- SUPPLIED PASSAGE
Yerkes 41-inch reflector is a 40-inch aperture (101.6 cm) reflecting telescope at the Yerkes Observatory, that was completed in 1968. It is known as the 41 inch to avoid confusion with a 40-inch refractor at the observatory. Optically it is a Ritchey–Chrétien design, and the main mirror uses low expansion glass. The telescope was used as a testbed for an adaptive optics system in the 1990s.

==History==
In the late 1960s a 40-inch reflecting telescope was added, often called the "41 inch" reflector, and in 2002 it was given a new dome over it. The 41 inch was finished by 1968, with overall installation completed by December 1967 and the optics in 1968. The telescope had a clear aperture of 40 inches, but was often called the "41 inch" so it would not be confused with the Yerkes 40 inch refractor. Also, the physical diameter of the mirror was 41 inches, even though optical clear aperture was smaller.

The 40 inch reflector was of the Ritchey–Chrétien optical design. It systems and the figuring of the glass was mostly completed at the Optical workshop of the Yerkes Observatory. However, the mirror was completed by Tinsley Laboratories, because the person (A graduate student) working on the mirror died unexpectedly. The mirror had a physical diameter of 104 cm and was made from Cer-Vit low-expansion glass. In the 21st century, the 41 inch was placed on the robotic Skynet telescope network, along with a 24-inch telescope at Yerkes.

The telescope is one of three major instruments at the Observatory in the late 20th and 21st century, along with 40-inch refractor and 24-inch reflector; these three telescopes occupy the 3 main telescope domes of the building.

The 41 inch was installed in the southern dome, replacing the old 24-inch (2 foot ) reflecting telescope that dated to the turn of the century. The northern dome housed the new 24 inch, which replaced the Kenwood 12-inch refractor. Both of these domes are on the eastern side of the building along with the meridian transit room. The south-east dome has a diameter of about 30 feet, and was originally designed for 14-inch refractor in the 1890s.

==Instruments==
The launch instruments for the 41 inch reflector included:

- Image tube spectrograph
- Photoelectric photometer
- Photoelectric spectrophotometer
- Photographic plate camera

The telescope was often used as a testbed for a device known as the Wavefront Control Experiment in the 1990s. This was an adaptive optics system that used a deformable mirror to reduce the blurring caused by disturbances in the atmosphere of Earth. One application was the study of combining adoptive optics with fiber optics for high-accuracy spectrographs. That type of data, given enough accuracy can be used to detect exoplanets by doppler shift.

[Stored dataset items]

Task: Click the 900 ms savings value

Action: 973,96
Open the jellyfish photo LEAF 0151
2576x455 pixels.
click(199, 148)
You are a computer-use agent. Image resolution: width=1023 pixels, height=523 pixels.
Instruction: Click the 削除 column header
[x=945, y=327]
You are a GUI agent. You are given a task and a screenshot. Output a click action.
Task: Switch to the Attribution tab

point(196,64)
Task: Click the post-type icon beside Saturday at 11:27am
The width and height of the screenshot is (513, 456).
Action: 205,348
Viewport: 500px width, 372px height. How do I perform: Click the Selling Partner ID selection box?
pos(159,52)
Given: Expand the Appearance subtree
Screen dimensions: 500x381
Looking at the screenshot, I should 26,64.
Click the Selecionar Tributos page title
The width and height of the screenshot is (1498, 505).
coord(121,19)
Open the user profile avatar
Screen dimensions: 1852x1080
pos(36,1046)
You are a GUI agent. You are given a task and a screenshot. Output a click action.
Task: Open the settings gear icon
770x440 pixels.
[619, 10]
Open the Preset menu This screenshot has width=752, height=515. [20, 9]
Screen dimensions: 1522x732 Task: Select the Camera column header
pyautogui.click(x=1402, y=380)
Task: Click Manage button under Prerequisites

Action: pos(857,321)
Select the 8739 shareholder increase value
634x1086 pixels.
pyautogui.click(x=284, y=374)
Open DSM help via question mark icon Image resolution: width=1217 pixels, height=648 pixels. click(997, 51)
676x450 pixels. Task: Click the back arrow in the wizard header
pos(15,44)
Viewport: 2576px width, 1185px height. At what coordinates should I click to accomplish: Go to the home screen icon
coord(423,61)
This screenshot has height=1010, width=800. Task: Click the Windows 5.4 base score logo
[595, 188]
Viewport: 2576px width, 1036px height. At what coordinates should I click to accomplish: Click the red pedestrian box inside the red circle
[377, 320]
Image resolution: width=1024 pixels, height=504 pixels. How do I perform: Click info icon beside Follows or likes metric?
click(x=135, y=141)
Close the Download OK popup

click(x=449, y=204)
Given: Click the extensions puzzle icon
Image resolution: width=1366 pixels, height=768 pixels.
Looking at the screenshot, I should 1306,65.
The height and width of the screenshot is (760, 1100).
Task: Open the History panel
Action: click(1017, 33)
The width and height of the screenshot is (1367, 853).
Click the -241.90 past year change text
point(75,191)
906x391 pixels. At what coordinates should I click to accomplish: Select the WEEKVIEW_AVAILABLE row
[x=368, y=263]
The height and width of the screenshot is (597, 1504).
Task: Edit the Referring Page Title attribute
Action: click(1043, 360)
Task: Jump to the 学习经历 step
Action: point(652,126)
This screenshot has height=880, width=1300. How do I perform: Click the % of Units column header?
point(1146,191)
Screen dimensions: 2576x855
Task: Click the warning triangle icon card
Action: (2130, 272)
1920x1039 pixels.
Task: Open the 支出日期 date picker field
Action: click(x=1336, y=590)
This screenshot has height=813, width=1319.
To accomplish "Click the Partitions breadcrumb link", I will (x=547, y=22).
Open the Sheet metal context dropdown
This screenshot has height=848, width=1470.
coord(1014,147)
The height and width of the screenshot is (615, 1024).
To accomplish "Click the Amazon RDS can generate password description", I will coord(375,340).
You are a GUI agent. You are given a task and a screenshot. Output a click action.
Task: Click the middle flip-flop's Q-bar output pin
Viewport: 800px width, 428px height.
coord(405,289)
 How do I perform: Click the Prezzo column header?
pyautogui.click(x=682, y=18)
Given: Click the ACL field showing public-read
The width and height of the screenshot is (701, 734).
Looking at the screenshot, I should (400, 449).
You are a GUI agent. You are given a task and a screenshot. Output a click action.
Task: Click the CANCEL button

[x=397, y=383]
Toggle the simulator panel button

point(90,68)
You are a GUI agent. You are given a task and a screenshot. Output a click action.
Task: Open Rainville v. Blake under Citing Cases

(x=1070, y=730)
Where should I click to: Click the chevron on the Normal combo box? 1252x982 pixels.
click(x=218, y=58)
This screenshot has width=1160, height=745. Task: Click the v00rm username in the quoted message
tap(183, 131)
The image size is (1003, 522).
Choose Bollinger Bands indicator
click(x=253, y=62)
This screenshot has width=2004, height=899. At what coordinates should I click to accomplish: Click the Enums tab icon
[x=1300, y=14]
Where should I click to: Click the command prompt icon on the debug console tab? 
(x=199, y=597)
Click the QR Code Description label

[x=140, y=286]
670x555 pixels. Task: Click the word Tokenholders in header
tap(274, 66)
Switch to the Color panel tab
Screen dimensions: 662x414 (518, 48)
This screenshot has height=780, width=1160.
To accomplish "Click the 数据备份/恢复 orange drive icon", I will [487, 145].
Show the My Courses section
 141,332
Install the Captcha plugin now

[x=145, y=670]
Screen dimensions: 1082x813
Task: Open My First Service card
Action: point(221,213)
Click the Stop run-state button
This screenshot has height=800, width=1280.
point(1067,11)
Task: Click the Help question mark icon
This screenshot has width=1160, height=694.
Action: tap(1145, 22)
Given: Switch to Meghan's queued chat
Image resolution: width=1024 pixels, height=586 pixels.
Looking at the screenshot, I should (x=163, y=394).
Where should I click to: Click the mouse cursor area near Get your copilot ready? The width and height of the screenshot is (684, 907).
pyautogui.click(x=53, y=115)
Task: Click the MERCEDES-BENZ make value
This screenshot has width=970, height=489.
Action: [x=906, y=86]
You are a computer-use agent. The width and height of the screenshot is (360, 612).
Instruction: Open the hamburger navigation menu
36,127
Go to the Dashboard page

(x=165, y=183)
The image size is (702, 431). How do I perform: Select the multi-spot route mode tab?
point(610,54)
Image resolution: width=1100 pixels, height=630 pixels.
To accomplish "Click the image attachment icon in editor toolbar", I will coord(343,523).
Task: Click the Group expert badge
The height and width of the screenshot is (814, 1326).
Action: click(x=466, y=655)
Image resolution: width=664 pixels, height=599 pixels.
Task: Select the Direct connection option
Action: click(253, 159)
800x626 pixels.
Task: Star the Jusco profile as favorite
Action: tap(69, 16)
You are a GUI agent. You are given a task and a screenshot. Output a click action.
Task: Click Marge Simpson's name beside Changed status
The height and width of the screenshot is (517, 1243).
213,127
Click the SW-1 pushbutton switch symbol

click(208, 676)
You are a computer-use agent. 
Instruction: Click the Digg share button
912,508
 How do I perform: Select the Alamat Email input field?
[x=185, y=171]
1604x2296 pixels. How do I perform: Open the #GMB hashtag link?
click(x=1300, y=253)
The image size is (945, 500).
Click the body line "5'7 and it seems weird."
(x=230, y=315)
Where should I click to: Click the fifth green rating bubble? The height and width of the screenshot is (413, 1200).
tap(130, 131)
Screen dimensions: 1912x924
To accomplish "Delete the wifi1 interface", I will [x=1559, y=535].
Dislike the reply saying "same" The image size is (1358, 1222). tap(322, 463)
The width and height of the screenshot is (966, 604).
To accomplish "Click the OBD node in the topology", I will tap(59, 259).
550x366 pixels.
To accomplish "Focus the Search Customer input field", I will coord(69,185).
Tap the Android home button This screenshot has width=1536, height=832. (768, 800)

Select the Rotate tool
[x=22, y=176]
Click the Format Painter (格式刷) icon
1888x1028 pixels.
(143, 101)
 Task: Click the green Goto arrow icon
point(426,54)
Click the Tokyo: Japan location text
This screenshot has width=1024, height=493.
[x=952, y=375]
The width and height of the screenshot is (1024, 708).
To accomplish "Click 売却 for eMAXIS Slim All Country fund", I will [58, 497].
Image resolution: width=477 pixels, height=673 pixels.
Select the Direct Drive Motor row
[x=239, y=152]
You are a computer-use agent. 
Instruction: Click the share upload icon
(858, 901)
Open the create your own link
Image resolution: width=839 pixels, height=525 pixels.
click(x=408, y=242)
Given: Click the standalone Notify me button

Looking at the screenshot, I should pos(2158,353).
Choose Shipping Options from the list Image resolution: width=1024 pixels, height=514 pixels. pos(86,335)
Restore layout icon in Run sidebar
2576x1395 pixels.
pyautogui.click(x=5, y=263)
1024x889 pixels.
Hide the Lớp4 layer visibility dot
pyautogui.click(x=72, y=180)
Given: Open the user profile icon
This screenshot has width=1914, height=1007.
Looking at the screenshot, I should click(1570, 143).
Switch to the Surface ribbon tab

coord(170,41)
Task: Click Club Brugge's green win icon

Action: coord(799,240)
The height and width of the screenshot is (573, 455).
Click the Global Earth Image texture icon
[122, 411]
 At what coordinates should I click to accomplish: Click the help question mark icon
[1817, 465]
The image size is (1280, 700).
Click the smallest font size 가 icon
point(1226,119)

- COMPLETE THE FOLLOWING
1. From the Yerkes 41-inch reflector passage, extract the text between "The 41 inch was installed" and "in the 1890s.", inclusive.
2. Answer these questions from the Yerkes 41-inch reflector passage, one answer per line:
(a) Which company completed the telescope's mirror?
(b) About how wide is the south-east dome?
(c) In what year did the telescope get a new dome?

- SOLVED PROBLEMS
1.
The 41 inch was installed in the southern dome, replacing the old 24-inch (2 foot ) reflecting telescope that dated to the turn of the century. The northern dome housed the new 24 inch, which replaced the Kenwood 12-inch refractor. Both of these domes are on the eastern side of the building along with the meridian transit room. The south-east dome has a diameter of about 30 feet, and was originally designed for 14-inch refractor in the 1890s.

2.
(a) Tinsley Laboratories
(b) About 30 feet
(c) 2002